The Electoral College allocates votes based upon a state’s congressional delegation. But while there is a wide range of populations among states each state is guaranteed two Senators regardless of population and is guaranteed at least on Representative regardless of population. Therefore, voters in tiny states exert a disproportionate influence when they vote. And then consider that congressional districts (that equal one Electoral College vote) are drawn to represent the entire population, not voters. The bottom line is when the Electoral College represents the will of the voters, it is more by coincidence than by design.
This is by Sarah K. Cowan,Stephen Doyle and Drew Heffron in yesterday's New York Times:
“THE conception of political equality from the Declaration of Independence, to Lincoln’s Gettysburg Address, to the Fifteenth, Seventeenth and Nineteenth Amendments can mean only one thing — one person, one vote,” the Supreme Court ruled almost a half-century ago. Yet the framers of the Constitution made this aspiration impossible, then and now.

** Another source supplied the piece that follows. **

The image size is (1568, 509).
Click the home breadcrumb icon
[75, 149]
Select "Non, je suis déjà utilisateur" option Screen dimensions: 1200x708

Under the Constitution, electoral votes are apportioned to states according to the total number of senators and representatives from each state. So even the smallest states, regardless of their population, get at least three electoral votes.
But there is a second, less obvious distortion to the “one person, one vote” principle. Seats in the House of Representatives are apportioned according to the number of residents in a given state, not the number of eligible voters. And many residents — children, noncitizens and, in many states, prisoners and felons — do not have the right to vote.
In House races, 10 eligible voters in California, a state with many residents who cannot vote, represent 16 people in the voting booth. In New York and New Jersey, 10 enfranchised residents stand for themselves and five others. (And given that only 60 percent of eligible voters turn out at the polls, the actual figures are even starker.) Of all the states, Vermont comes the closest to the one person, one vote standard. Ten Vermont residents represent 12 people.
In the Electoral College, the combined effect of these two distortions is a mockery of the principle of “one person, one vote.” While each of Florida’s 27 electoral delegates represents almost 480,000 eligible voters, each of the three delegates from Wyoming represents only 135,000 eligible voters. That makes a voter casting a presidential ballot in Wyoming three and a half times more influential than a voter in Florida.
This system, along with the winner-take-all practice used to allocate most states’ electoral votes, creates the potential for an absurd outcome. In the unlikely event that all 213 million eligible voters cast ballots, either John McCain or Barack Obama could win enough states to capture the White House with only 47.8 million strategically located votes. The presidency could be won with just 22 percent of the electorate’s support, only 16 percent of the entire population’s.